• [QUESTÕES A RESPONDER]
• A. Segundo o texto sobre A Selva, qual é a terra de origem de Firmino?
• B. No texto sobre A Selva, reescreva o trecho que vai de "A ameaça andava" até "170 e p. 171).", trocando "títeres" por "marionetes".

Chegando ao destino final, no seringal Paraíso, às margens do Rio Madeira, Alberto se familiariza com os outros seringueiros e passa a conviver em cumplicidade com esses seres marginalizados, que por serem explorados pelo patrão e dono do seringal, Juca Tristão, são impossibilitados de abandonar a vida que levam. Logo faz amizade com Firmino, um mulato que o ajuda e o auxilia logo nos primeiros dias a tirar o leite das árvores, e aí nasce uma amizade que durará até o fim de sua tarefa como seringueiro. Firmino é o estereótipo clássico do oprimido, pois por ser duramente explorado pelo senhor das terras (Juca Tristão), não pode retornar à terra de origem, o Maranhão.

Todos os empregados inferiores, seringueiros e capatazes, eram obrigados a comprar os mantimentos básicos para sobreviver na própria venda de seu Juca Tristão, e como não recebiam o pagamento já de início, trabalhavam praticamente de graça, pois trabalhavam apenas para saldar a dívida da venda, o que nunca acontecia porque os trabalhadores precisavam se alimentar, e assim continuavam consumindo e por consequência a dívida ia aumentando. Constantemente os seringueiros eram enganados em relação ao preço da borracha, e assim o patrão saia sempre ganhando e tinha um lucro de mais de 100%.

Levando em consideração a forma que Ferreira de Castro narra a história de Alberto, pode-se dizer que a narrativa é tão linear que torna-se até banal. Um enredo sem muitos acontecimentos, muita descrição da selva (o que torna-se maçante em determinados pontos) mas é uma obra madura, apresenta uma narrativa consistente de um autor sóbrio. Como foi muito comum nos escritores neo-realistas que vieram após o lançamento de A Selva (a partir do final dos anos 30 e início dos 40), Ferreira de Castro opta pelo foco narrativo em terceira pessoa, mostrando desta forma um interesse maior pelo coletivo. Mesmo que narre a história de Alberto, evidencia-se um claro interesse pela causa dos seringueiros. Alberto é a figura que representa toda essa classe de oprimidos que, sendo o único trabalhador que sabia ler e escrever, é o único que tem o direito de pensar, raciocinar, imaginar, enquanto os outros se entregam à bebida.

Um fator importante na narrativa é a presença cruel, avassaladora e imponente da selva. Mesmo sendo ainda uma obra neo-realista em embrião, A Selva apresenta uma das grandes marcas do Neo-Realismo, a importância do espaço na narrativa, como se fosse personagem integrante dos acontecimentos, como mostra o fragmento a seguir:

A ameaça andava no ar que se respirava, na terra que se pisava, na água que se bebia, porque ali somente a selva tinha vontade e imperava despoticamente. Os homens eram títeres manejados por aquela força oculta, que eles julgavam, ilusoriamente, ter vencido com a sua atividade, o seu sacrifício e a sua ambição (p. 170 e p. 171).

• [MATERIAL DE ESTUDO]
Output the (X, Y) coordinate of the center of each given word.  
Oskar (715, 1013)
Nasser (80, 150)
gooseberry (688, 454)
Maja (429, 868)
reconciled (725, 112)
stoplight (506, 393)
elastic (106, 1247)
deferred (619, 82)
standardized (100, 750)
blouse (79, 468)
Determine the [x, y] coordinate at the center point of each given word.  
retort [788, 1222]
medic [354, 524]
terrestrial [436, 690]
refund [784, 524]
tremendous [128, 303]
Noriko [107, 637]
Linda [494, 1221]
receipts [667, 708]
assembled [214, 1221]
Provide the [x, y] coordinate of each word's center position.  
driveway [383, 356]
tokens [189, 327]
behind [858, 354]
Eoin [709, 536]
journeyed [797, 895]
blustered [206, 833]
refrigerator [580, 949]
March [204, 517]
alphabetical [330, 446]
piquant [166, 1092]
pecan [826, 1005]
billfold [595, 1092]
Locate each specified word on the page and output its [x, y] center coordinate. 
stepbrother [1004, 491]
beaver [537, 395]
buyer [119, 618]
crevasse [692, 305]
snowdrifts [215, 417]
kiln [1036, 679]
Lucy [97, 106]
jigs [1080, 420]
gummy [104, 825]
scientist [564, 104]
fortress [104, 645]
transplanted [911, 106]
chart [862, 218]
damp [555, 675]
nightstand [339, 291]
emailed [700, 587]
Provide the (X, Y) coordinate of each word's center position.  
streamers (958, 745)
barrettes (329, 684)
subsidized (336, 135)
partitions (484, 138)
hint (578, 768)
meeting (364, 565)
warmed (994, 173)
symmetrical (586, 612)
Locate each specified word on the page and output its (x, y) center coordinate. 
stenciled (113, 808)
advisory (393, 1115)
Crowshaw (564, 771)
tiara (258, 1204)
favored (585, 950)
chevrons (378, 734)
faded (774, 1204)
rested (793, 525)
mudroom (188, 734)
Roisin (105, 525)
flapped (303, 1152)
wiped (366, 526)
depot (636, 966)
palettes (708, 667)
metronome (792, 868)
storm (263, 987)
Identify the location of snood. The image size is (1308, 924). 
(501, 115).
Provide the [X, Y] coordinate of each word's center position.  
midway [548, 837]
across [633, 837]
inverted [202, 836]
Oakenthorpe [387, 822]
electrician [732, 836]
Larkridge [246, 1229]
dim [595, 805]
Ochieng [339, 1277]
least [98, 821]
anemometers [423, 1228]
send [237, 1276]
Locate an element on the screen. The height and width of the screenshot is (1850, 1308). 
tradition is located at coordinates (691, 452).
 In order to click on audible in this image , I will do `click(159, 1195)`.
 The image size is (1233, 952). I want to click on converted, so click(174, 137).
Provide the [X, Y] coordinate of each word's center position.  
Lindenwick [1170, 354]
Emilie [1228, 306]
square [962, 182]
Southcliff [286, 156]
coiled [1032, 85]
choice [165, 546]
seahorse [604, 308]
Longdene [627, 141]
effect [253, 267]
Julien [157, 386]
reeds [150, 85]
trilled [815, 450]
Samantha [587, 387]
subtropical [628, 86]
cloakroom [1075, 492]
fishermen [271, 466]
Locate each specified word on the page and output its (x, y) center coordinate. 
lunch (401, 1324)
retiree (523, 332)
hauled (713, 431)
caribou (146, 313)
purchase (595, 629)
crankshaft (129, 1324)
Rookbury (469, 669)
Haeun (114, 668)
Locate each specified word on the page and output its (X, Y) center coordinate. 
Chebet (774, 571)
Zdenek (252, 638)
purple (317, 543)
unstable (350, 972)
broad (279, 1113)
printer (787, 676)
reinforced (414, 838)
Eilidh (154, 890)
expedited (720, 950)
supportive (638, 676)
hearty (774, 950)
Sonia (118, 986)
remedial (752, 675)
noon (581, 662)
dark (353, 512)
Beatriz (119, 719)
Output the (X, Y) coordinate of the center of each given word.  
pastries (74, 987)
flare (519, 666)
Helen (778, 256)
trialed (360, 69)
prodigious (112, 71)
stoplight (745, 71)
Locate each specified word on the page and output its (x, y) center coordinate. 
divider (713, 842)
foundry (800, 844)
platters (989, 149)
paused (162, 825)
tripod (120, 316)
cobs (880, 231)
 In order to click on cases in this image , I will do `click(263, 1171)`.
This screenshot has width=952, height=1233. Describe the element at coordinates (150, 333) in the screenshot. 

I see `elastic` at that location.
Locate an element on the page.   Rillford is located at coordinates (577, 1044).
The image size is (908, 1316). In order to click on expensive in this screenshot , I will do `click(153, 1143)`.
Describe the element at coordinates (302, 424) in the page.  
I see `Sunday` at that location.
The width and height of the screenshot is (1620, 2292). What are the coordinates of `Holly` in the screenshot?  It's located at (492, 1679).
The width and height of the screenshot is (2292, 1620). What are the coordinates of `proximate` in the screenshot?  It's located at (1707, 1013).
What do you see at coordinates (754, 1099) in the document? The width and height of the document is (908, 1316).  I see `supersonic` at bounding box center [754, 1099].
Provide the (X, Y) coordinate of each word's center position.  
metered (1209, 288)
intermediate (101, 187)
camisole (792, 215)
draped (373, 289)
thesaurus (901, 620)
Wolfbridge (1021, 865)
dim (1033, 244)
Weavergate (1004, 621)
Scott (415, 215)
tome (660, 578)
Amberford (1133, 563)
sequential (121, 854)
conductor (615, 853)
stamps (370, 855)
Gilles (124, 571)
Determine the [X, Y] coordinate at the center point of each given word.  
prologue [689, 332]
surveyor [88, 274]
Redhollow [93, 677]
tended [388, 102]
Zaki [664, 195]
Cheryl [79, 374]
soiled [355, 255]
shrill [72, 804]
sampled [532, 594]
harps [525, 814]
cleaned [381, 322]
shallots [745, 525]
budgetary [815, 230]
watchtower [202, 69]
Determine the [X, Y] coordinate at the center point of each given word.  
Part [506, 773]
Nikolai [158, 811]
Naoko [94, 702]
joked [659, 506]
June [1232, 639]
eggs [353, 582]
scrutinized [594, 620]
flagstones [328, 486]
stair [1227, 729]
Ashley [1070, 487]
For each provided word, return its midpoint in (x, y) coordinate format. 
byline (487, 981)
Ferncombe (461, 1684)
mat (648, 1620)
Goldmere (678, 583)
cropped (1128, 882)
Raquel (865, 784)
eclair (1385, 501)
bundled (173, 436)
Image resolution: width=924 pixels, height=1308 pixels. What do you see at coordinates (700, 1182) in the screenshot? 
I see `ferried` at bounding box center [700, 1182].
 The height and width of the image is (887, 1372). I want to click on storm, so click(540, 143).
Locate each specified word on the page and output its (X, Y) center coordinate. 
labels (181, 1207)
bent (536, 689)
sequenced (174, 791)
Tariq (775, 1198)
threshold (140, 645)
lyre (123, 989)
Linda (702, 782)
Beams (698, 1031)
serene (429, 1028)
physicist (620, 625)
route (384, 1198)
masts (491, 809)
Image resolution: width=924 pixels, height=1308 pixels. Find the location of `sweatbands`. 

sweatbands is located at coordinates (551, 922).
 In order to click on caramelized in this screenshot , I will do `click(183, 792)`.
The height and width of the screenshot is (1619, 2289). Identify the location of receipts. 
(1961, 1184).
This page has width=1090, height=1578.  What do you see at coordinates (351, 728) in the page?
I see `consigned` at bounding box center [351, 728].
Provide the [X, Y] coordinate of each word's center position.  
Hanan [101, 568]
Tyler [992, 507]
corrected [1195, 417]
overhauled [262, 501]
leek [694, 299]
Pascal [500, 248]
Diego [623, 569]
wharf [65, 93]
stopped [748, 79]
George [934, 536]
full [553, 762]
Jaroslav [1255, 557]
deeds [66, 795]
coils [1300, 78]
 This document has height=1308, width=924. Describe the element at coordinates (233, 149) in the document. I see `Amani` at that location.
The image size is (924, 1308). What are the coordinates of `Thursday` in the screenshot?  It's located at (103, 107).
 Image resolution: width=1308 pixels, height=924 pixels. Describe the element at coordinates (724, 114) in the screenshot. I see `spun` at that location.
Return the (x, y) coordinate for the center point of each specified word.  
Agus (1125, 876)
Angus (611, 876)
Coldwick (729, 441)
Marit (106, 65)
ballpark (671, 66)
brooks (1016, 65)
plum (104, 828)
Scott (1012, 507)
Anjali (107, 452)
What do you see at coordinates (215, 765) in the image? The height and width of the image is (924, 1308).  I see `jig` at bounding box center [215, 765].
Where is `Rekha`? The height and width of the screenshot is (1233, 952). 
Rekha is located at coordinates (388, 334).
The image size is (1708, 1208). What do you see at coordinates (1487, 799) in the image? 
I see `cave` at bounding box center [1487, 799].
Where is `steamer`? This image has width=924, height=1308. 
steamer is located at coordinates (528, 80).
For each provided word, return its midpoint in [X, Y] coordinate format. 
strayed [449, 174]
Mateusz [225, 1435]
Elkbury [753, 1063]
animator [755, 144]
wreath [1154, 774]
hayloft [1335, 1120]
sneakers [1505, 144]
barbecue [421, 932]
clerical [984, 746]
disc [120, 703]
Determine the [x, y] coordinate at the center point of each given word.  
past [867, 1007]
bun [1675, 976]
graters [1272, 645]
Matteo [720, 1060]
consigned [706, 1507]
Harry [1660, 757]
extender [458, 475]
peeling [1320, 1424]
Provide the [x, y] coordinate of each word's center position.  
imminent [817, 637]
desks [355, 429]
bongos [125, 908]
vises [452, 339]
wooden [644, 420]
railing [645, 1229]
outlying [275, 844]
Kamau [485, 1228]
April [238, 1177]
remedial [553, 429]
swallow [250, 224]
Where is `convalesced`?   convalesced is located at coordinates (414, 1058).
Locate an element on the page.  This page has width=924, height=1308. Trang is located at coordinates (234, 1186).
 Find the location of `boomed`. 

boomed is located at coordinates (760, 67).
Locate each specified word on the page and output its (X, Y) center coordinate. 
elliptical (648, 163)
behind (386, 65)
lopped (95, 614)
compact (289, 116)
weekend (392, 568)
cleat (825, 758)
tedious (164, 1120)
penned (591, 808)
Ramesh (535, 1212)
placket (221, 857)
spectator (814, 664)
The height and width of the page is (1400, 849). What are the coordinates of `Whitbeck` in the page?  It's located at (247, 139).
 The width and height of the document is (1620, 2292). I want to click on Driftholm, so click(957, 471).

• [GABARITO]
• A. O Maranhão.

• B.
A ameaça andava no ar que se respirava, na terra que se pisava, na água que se bebia, porque ali somente a selva tinha vontade e imperava despoticamente. Os homens eram marionetes manejados por aquela força oculta, que eles julgavam, ilusoriamente, ter vencido com a sua atividade, o seu sacrifício e a sua ambição (p. 170 e p. 171).